Directions> Could you echo the data below line for line, without changing anything?

Entries on target coordinates
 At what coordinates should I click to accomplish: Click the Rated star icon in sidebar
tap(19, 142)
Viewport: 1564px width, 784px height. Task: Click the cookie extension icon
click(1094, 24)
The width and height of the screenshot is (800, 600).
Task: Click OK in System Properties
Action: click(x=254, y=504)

Reply>
 At what coordinates should I click to accomplish: Click the Rated star icon in sidebar
tap(19, 142)
Viewport: 1564px width, 784px height. Task: Click the cookie extension icon
click(1094, 24)
The width and height of the screenshot is (800, 600).
Task: Click OK in System Properties
Action: click(x=254, y=504)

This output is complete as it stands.